EXERCISE DETAILS | Would you reproduce, without any alteration, the lines from the opening line of the entries through the line that has "Our Story and Services [tab] (207, 394)" in it?

STUDY MATERIAL |
══════════════════════════════

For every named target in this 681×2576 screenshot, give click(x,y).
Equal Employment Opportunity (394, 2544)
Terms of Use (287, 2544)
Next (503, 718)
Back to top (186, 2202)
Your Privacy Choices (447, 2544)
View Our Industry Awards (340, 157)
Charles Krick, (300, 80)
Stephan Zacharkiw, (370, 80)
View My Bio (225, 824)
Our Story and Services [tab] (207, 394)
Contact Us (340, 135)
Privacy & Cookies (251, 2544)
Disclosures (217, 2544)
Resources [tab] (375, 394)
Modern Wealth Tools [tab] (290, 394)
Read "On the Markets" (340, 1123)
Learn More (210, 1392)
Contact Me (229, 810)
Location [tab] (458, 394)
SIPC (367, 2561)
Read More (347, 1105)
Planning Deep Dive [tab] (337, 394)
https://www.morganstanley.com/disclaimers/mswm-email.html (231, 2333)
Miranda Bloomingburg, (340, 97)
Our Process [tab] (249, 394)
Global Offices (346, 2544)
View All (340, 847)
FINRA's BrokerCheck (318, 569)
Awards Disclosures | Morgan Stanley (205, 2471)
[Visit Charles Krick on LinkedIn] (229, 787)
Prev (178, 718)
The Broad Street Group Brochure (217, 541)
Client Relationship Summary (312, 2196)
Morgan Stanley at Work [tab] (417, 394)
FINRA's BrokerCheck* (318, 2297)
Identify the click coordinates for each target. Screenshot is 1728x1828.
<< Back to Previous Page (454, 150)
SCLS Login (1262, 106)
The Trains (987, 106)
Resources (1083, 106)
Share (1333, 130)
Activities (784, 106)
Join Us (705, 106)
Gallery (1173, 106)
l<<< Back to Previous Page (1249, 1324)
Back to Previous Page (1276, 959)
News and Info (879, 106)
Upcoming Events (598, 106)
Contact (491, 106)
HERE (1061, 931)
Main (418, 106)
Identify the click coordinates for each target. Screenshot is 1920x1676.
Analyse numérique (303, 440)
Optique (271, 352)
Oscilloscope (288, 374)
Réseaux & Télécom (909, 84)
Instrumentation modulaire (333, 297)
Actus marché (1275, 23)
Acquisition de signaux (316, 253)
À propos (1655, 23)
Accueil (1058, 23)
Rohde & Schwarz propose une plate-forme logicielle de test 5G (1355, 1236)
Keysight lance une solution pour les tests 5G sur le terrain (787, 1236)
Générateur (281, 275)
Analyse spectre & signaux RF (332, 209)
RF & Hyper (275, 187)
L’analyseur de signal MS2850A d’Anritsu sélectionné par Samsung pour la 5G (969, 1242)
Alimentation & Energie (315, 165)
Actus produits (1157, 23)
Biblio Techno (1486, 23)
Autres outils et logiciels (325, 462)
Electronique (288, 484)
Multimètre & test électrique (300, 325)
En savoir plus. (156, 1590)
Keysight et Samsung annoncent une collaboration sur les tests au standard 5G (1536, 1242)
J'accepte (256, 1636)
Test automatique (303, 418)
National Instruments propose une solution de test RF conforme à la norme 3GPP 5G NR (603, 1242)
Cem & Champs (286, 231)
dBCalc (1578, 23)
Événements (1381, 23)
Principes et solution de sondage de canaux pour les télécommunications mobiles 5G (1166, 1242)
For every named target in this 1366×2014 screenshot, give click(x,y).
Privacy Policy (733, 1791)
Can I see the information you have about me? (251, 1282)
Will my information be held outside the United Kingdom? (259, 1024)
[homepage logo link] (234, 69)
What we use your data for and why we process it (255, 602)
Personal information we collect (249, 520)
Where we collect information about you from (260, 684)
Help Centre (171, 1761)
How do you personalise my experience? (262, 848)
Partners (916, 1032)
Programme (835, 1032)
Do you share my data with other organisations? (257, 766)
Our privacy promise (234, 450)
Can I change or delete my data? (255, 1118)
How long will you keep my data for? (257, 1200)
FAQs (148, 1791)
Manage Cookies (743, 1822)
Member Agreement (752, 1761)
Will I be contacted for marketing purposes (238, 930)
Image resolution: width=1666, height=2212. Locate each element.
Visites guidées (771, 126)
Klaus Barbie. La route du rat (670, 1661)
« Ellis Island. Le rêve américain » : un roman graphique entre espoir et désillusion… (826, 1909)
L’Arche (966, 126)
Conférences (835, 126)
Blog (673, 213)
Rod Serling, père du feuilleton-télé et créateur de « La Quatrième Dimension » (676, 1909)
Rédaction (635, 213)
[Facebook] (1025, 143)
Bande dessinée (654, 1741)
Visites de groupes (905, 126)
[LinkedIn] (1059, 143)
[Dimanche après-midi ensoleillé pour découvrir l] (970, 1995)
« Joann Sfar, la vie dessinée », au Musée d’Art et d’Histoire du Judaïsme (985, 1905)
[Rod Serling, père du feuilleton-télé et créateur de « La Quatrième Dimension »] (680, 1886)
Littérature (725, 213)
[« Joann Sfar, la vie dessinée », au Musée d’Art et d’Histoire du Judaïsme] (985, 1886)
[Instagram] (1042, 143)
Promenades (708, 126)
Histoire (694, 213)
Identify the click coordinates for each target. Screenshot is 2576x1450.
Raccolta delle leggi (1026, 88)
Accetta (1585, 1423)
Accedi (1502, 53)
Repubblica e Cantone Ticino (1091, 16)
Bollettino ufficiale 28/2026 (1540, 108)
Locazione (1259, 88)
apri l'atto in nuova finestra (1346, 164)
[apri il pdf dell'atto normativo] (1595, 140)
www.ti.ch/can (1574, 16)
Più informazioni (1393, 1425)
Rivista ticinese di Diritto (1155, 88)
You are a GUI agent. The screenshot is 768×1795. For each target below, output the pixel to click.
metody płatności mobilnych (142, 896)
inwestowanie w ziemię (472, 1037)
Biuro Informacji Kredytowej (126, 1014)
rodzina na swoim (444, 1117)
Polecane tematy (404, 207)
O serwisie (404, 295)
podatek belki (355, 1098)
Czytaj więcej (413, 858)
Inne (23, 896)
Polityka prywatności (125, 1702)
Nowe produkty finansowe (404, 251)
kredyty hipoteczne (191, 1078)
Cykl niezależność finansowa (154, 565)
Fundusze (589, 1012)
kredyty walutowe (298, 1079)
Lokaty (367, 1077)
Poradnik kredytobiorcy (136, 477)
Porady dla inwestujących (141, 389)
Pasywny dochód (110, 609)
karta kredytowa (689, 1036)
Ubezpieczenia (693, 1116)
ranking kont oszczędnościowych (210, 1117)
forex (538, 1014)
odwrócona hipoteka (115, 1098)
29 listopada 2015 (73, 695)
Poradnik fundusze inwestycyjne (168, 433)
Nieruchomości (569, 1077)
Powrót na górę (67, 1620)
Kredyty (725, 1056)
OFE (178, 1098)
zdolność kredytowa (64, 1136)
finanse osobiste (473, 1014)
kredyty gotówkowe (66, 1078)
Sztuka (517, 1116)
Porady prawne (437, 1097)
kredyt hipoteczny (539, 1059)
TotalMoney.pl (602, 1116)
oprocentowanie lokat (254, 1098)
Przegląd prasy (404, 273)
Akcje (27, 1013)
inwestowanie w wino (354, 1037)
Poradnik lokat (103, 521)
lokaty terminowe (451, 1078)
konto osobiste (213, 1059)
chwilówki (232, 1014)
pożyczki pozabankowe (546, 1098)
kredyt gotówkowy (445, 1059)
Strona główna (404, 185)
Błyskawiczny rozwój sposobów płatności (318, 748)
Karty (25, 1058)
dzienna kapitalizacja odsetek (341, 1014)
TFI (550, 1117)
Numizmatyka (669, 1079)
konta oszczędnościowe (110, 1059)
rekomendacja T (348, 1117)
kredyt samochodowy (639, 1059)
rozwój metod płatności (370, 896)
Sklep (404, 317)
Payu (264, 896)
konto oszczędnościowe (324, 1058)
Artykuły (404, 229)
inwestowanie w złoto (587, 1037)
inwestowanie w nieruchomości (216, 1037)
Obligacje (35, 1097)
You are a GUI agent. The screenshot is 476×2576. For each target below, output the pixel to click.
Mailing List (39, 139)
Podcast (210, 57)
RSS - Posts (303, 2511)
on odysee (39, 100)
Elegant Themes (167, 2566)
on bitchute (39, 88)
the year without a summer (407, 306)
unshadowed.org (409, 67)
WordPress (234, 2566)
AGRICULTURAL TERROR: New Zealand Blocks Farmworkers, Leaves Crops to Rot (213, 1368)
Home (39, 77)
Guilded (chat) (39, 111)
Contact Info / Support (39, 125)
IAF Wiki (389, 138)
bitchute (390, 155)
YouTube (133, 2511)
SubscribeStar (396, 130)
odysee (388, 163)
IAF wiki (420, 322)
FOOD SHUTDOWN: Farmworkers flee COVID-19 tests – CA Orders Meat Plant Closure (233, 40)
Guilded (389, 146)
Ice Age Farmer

══════════════════════════════

EXPECTED ANSWER |
For every named target in this 681×2576 screenshot, give click(x,y).
Equal Employment Opportunity (394, 2544)
Terms of Use (287, 2544)
Next (503, 718)
Back to top (186, 2202)
Your Privacy Choices (447, 2544)
View Our Industry Awards (340, 157)
Charles Krick, (300, 80)
Stephan Zacharkiw, (370, 80)
View My Bio (225, 824)
Our Story and Services [tab] (207, 394)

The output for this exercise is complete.